TASK BRIEF:
Output, without alteration, the first line of the entries and each line after it, stopping with the line that contains "Select Overview in".

RECORDED DATA:
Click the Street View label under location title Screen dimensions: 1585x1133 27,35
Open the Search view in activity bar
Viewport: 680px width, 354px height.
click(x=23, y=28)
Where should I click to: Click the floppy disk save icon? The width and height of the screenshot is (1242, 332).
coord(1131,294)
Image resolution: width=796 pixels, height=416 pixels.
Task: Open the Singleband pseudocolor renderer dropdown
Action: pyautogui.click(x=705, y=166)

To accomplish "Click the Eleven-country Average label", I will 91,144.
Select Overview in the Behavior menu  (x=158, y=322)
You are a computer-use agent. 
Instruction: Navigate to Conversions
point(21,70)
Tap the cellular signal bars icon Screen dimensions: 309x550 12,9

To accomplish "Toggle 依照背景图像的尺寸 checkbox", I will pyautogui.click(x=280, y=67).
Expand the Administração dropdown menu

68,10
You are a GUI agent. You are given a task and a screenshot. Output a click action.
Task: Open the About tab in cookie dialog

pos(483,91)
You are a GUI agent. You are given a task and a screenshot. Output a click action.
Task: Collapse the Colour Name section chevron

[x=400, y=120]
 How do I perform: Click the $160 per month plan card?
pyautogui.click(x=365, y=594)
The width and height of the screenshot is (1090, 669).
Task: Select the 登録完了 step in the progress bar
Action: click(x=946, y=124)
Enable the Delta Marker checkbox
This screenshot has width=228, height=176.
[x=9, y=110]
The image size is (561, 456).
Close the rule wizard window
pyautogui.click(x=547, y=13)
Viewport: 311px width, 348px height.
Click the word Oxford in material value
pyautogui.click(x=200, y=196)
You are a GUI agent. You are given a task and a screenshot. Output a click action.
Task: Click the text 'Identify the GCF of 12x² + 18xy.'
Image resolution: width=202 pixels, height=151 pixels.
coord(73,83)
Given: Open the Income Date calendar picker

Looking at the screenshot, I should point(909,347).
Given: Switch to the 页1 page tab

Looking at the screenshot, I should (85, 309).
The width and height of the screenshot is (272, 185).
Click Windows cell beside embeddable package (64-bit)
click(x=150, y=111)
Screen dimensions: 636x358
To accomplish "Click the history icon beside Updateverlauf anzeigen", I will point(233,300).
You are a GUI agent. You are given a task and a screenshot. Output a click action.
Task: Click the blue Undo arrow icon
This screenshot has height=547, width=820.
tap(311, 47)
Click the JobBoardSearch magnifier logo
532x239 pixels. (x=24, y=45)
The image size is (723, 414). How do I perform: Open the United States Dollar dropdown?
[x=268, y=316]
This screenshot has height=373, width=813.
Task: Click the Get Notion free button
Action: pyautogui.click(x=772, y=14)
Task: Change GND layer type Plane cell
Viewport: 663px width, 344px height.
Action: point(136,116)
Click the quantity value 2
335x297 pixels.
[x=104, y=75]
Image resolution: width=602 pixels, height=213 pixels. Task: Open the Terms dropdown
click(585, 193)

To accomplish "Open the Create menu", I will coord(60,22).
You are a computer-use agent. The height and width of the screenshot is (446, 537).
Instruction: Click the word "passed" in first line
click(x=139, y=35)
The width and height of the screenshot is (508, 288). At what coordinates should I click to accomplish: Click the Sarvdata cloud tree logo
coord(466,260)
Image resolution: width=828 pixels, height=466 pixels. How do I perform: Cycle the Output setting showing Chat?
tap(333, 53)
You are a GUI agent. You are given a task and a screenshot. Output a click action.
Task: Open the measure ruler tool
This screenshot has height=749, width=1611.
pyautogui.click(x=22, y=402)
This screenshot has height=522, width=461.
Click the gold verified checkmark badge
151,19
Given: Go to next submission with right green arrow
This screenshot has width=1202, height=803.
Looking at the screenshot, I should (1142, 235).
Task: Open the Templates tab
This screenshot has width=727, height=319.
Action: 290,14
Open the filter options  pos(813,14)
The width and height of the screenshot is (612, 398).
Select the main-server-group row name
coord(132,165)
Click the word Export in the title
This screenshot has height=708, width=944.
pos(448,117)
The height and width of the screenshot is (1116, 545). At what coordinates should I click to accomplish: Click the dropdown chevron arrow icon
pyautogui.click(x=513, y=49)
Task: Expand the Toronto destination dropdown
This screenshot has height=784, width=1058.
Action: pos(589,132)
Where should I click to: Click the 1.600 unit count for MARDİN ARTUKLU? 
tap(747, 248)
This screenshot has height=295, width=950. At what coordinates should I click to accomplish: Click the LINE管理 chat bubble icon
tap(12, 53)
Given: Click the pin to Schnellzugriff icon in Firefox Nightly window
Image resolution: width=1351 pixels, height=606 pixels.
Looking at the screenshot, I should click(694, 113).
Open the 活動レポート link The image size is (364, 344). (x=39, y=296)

EXPECTED OUTPUT:
Click the Street View label under location title Screen dimensions: 1585x1133 27,35
Open the Search view in activity bar
Viewport: 680px width, 354px height.
click(x=23, y=28)
Where should I click to: Click the floppy disk save icon? The width and height of the screenshot is (1242, 332).
coord(1131,294)
Image resolution: width=796 pixels, height=416 pixels.
Task: Open the Singleband pseudocolor renderer dropdown
Action: pyautogui.click(x=705, y=166)

To accomplish "Click the Eleven-country Average label", I will 91,144.
Select Overview in the Behavior menu  (x=158, y=322)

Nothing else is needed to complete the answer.